Exercise: Please return the lines of the data that contain "value".

(Pixel coordinate grounding data)
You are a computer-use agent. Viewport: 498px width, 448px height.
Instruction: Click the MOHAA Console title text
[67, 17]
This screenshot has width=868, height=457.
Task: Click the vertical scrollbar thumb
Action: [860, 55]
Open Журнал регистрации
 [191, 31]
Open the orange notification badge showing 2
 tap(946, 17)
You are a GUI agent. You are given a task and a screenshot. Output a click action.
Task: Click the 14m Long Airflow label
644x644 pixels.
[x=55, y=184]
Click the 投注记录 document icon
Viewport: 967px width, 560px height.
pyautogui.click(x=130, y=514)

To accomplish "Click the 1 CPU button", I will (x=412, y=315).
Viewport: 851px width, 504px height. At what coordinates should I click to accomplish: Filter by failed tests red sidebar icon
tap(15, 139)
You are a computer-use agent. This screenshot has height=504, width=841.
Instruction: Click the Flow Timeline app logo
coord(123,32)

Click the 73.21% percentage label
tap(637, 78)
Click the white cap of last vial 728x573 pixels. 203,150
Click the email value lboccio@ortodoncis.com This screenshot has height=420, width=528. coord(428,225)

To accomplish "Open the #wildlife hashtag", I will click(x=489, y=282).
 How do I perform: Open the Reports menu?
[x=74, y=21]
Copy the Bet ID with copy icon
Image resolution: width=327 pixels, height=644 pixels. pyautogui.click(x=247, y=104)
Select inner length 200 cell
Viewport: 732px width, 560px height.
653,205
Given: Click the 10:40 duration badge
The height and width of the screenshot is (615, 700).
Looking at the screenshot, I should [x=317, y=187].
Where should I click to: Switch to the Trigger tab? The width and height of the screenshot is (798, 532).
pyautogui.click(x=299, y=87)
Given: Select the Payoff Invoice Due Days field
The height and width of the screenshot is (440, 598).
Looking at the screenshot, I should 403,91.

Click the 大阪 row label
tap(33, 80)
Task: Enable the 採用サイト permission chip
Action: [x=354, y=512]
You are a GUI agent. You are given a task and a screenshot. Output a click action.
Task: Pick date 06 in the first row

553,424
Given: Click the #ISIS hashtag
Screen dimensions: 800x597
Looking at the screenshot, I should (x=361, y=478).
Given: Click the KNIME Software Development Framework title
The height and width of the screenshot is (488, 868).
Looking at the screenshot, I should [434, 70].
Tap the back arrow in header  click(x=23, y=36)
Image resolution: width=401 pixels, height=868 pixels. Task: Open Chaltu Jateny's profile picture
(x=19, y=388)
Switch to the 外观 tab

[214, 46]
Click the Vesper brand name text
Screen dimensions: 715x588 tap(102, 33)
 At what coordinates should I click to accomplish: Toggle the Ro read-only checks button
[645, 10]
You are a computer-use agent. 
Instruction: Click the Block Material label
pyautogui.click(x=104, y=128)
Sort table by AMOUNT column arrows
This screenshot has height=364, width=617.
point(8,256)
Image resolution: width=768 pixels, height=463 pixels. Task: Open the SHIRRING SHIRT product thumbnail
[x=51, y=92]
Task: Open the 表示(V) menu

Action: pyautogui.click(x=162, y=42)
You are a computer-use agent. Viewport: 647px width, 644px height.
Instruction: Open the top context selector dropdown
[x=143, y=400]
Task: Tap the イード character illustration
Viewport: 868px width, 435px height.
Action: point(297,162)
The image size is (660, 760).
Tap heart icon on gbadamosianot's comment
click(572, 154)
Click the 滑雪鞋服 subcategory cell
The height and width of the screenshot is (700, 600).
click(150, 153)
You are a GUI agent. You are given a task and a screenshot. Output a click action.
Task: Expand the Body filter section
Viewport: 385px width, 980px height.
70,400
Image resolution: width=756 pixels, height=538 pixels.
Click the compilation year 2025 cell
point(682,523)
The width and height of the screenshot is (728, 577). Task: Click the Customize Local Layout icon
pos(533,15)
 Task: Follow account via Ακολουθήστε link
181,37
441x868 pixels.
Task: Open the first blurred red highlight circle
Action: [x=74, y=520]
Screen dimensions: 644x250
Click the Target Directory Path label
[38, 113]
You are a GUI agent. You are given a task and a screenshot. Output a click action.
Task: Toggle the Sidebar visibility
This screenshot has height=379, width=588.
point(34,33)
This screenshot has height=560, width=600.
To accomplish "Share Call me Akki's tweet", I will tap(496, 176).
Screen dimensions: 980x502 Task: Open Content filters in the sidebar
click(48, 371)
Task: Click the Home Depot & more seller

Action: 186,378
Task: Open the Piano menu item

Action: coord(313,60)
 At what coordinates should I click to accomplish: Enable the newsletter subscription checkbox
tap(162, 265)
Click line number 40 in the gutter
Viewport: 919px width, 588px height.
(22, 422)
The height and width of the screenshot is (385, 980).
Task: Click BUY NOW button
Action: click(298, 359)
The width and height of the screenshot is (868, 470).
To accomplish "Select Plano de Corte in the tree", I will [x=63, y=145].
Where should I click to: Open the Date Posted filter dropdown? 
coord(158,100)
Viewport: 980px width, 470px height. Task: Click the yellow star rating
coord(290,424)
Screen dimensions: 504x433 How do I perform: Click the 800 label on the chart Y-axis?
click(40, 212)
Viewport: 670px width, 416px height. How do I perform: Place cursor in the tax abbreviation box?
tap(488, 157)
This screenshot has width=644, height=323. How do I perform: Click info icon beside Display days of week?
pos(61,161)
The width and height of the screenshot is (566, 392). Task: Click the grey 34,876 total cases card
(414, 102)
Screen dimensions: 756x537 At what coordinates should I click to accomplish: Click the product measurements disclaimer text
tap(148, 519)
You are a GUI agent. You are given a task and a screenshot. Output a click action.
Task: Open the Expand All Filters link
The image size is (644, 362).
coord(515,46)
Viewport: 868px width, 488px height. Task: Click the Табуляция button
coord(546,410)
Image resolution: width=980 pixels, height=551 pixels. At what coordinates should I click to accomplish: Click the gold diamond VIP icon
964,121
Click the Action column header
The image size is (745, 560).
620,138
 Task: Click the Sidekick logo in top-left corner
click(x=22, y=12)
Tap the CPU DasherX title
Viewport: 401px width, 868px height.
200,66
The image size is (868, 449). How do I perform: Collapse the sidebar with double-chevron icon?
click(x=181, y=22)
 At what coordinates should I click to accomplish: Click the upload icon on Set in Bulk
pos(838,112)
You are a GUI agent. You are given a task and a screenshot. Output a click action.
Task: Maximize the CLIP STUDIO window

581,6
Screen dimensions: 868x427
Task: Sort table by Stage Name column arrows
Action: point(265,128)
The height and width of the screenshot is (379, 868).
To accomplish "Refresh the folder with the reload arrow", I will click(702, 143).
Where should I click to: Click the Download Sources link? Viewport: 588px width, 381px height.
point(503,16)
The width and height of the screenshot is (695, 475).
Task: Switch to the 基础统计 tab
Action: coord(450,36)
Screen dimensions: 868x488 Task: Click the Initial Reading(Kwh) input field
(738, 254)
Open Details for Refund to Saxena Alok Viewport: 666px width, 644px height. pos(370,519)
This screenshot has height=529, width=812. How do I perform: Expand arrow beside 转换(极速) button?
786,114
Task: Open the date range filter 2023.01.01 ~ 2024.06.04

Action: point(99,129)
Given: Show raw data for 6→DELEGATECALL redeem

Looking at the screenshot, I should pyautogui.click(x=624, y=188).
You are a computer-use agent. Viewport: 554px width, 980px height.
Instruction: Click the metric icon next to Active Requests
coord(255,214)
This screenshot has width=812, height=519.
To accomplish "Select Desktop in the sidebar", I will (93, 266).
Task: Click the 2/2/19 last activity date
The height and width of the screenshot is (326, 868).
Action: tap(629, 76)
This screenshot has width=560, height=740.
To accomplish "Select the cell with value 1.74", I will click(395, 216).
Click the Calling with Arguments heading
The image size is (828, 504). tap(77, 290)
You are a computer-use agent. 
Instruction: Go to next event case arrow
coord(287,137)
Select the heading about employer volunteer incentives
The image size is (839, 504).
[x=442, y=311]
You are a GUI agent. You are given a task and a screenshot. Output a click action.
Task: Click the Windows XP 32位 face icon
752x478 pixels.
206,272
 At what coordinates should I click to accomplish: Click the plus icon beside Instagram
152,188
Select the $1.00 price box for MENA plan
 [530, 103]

Worked solution:
Click the email value lboccio@ortodoncis.com This screenshot has height=420, width=528. coord(428,225)
To accomplish "Select the cell with value 1.74", I will click(395, 216).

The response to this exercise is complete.